Why do you have a "bad feeling" about this? It's perfectly acceptable for a table to reference its own primary key. Introducing a secondary table only increases the complexity of your queries and negatively impacts performance.

OTHER TIPS

There's nothing wrong about the first design. The second one, where you have an 'intermediate' table, is used for many-to-many relationships, which i don't think is yours.

BTW, that intermediate table wouldn't have and ID of its own.

Can a Customer have multiple managers? If so, then you need a separate table. Otherwise, a single table is fine.

You can use the first approach. See also Using Self-Joins

There's absolutely nothing wrong with the first approach, in fact Oracle has included the 'CONNECT BY' extension to SQL since at least version 6 which is intended to directly support this type of hierarchical structure (and possibly makes Oracle worth considering as your database if you are going to be doing a lot of this).

You'll need self-joins in databases which don't have something analogous, but that's also a perfectly fine and standard solution.

As a programmer I like the first approach. I like to have less number of tables. Here we are not even talking of normalization and why do we need more tables? That is just me.

Follow the KISS principle here: Keep it simple, (silly | stupid | stud | [whatever epithet starting with S you prefer]). Go with one table, unless you have a reason to need more.

Note that if the one-to-many/many-to-many relationship ends up being the case, you can extract the existing column into a table of its own, and fill in the new entries at that time.

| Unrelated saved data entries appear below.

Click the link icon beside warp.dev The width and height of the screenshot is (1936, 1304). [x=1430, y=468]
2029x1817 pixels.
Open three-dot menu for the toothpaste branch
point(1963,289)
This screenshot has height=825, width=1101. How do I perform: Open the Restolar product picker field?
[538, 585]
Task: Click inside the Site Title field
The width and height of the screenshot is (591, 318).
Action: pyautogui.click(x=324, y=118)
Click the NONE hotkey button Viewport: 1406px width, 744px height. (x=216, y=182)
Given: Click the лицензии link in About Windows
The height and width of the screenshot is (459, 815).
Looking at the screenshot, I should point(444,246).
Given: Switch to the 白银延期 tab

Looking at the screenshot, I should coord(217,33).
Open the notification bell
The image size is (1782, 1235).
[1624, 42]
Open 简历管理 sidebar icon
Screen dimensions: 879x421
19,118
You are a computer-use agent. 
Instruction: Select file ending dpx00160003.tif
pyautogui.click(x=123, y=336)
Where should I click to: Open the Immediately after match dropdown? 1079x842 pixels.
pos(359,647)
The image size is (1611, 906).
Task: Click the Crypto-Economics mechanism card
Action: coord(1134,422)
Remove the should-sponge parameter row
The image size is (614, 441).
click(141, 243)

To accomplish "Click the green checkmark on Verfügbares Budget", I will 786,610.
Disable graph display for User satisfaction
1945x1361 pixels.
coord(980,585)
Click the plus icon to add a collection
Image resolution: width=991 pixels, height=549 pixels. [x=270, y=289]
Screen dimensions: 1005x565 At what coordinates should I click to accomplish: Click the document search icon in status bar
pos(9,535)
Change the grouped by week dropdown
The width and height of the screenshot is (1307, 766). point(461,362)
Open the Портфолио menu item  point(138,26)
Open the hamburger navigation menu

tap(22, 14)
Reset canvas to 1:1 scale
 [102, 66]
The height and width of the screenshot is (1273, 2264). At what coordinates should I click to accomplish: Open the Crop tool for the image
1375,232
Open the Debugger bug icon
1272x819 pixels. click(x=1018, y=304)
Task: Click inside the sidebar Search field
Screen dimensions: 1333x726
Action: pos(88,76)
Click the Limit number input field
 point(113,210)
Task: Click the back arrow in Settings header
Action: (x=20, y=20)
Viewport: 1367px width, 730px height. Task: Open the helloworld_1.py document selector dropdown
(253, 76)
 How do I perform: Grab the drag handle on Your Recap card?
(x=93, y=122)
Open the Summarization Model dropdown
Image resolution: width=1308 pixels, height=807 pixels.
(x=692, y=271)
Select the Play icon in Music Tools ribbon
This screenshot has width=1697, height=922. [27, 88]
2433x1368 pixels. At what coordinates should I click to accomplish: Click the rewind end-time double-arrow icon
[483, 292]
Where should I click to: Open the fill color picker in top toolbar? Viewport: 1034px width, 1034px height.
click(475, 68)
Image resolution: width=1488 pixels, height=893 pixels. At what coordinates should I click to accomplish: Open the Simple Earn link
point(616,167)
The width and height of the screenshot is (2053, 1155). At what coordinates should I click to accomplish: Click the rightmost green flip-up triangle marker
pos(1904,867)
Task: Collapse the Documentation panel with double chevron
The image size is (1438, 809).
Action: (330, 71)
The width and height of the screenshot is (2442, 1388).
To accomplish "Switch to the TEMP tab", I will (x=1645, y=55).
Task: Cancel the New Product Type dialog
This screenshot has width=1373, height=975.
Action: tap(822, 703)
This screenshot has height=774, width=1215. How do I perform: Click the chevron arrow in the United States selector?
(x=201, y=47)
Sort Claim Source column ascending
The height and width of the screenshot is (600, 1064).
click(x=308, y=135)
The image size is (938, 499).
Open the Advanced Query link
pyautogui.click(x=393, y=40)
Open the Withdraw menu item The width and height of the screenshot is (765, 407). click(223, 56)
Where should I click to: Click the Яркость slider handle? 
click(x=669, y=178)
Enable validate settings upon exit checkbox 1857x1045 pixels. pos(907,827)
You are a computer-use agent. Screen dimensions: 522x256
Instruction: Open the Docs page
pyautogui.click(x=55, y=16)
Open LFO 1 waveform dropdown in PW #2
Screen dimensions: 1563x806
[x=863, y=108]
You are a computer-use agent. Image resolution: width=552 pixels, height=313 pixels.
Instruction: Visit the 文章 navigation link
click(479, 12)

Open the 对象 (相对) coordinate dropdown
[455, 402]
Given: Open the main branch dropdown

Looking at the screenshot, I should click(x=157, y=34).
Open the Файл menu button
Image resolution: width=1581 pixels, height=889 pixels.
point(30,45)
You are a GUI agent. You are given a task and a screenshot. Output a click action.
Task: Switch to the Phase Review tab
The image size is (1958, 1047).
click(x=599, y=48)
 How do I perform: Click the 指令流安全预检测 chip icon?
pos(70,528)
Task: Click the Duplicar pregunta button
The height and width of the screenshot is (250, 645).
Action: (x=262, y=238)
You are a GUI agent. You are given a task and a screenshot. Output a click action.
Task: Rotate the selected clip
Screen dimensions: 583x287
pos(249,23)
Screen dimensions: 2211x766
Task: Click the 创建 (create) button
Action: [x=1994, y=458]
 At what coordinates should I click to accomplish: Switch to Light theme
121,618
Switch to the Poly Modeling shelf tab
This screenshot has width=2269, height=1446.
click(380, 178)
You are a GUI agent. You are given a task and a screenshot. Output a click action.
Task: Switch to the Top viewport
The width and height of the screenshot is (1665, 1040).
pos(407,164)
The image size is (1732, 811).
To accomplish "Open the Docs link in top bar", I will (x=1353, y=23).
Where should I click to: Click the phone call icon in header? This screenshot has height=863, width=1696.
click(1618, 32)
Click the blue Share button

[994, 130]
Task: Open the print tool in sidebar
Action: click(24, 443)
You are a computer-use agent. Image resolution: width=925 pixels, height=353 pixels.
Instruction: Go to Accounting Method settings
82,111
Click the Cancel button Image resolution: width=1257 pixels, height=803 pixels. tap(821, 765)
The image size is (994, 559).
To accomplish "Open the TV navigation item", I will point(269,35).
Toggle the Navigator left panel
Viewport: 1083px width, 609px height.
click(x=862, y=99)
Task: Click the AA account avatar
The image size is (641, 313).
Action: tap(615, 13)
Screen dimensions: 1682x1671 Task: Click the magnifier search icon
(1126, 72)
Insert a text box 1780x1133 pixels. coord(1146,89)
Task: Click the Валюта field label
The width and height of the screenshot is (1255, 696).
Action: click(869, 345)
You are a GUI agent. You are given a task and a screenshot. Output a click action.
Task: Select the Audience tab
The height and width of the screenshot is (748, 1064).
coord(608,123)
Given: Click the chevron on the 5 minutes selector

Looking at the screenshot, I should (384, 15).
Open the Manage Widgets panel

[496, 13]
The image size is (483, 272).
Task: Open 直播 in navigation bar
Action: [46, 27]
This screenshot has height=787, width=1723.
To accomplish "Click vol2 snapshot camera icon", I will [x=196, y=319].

The only reason I would ever recommend avoiding such self-referecing tables is that SQL Server does have a few spots where there are limitations with self-referencing tables.

For one, if you ever happen to come across the need for an indexed view, then you'd find out that if one of the tables used in a view definition is indeed self-referencing, you won't be able to create a clustered index on your view :-(

But apart from that - the design per se is sound and absolutely valid - go for it! I always like to keep things as simple as possible (but no simpler than that).